The Wind of Death spell wasn't at full power, but it hit right in the middle of them. The red hurricane of flesh-tearing magic struck them all like a meteor fall. In a moment, all the other three fighters on his side were gone. He saw his father hit a brick wall, which crumble and half buried him in rubble, but he saw no indication of either the Heir of Aenarion or the Slayer King. They were alive, he could barely feel their souls through all the magic in the air, but he could feel them nonetheless. Abhorash stood to his full might, growling, displeased that his wounds were closing quickly.

"You force me into this bonded servitude, and you don't have the basic decency of letting me win my fights?!" The Lord of Blood sounded even more frustrated than before.

"You were going to lose, you bloodless fool! She assured me you wouldn't be able to resist her spell!" Wallach roared, as his summoned Grave Guard began to swamp Beuboront, and only Teclis´s might kept them both from being overwhelmed.
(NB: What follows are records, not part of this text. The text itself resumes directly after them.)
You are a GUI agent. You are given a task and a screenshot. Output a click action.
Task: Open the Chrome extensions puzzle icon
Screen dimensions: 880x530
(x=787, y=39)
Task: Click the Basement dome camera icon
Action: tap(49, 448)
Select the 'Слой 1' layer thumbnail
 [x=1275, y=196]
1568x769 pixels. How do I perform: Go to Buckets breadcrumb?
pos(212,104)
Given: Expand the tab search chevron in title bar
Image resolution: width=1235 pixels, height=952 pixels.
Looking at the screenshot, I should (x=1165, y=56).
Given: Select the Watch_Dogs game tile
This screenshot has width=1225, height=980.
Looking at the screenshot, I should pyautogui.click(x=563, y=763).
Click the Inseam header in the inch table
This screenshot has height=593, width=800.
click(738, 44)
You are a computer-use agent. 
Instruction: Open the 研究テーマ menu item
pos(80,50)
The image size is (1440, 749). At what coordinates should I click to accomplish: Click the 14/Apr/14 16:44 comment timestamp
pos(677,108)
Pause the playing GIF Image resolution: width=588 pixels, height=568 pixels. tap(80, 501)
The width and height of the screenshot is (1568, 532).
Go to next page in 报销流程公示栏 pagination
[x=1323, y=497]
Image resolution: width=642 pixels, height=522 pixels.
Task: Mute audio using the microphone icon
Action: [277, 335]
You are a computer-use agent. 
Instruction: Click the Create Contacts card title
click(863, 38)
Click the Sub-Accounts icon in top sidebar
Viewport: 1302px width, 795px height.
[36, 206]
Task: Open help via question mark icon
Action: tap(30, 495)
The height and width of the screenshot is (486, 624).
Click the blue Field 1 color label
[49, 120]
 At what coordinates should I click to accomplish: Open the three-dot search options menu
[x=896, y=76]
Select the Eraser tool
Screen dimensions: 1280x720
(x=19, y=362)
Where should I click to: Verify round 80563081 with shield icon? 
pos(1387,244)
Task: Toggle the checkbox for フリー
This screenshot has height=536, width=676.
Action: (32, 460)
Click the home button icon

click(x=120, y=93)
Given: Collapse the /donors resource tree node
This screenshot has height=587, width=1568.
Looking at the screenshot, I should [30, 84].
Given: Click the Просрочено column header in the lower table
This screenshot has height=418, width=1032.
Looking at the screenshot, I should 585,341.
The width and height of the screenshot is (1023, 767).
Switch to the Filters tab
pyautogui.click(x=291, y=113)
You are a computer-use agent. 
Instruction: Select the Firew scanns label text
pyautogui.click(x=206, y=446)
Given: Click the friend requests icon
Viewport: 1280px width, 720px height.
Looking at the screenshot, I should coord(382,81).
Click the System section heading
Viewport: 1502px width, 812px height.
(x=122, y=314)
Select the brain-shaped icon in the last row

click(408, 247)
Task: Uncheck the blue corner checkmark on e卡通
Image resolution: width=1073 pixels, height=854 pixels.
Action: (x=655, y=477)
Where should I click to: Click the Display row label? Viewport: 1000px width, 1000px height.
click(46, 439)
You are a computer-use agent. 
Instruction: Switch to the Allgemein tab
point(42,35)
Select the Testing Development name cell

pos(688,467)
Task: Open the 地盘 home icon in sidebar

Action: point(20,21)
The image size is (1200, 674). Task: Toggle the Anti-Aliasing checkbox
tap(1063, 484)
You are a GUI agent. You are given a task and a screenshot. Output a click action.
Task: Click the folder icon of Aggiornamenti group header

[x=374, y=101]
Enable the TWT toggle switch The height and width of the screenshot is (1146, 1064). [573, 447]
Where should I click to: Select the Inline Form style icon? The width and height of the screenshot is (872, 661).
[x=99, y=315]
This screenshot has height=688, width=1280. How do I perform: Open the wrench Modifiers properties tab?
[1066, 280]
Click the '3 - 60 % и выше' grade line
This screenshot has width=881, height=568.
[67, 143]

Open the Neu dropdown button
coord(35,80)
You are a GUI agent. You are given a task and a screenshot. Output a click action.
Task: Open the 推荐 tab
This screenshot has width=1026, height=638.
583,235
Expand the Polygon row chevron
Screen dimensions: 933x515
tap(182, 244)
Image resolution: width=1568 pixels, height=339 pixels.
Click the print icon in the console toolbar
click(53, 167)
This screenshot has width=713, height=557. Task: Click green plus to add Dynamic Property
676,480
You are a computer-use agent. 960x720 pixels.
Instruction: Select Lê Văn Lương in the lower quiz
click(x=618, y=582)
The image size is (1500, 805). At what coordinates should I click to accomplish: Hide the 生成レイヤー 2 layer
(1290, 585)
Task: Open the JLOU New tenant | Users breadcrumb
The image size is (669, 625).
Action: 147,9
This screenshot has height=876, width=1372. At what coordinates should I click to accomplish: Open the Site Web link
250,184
"She is a lying whore, and you a fool for believing her." Abhorash spat, wounds closing, energy rejuvenating him. 'I am one of the Firstborn. You are going to need much more than poultry spells to keep me chained!'

"It does not matter. Kill the bretonnian boy and come here help me kill this elven wretch!" Wallach ordered as he turned to block an empowered Beuboront, the Lady´s name on his lips. The Lord of Blood eyed him warily and sorrowfully.

"I am sorry, lad. You seem like a worthy one. Tell me, what do they call you?" He said, walking towards him, blade at the ready. The Knight od the Dawning Dragon let out a low chuckle, before rolling his shoulder back.

"They call me the Dragonhearted, Dragonheart, Blade of Unity, Lion´s Wrath, Amaranth. Many names, too many some times. None as grand as your, of course, but a man tries. But don't be sorry." Amaranth answered simply with a slight shrug. The vampire chuckled at that.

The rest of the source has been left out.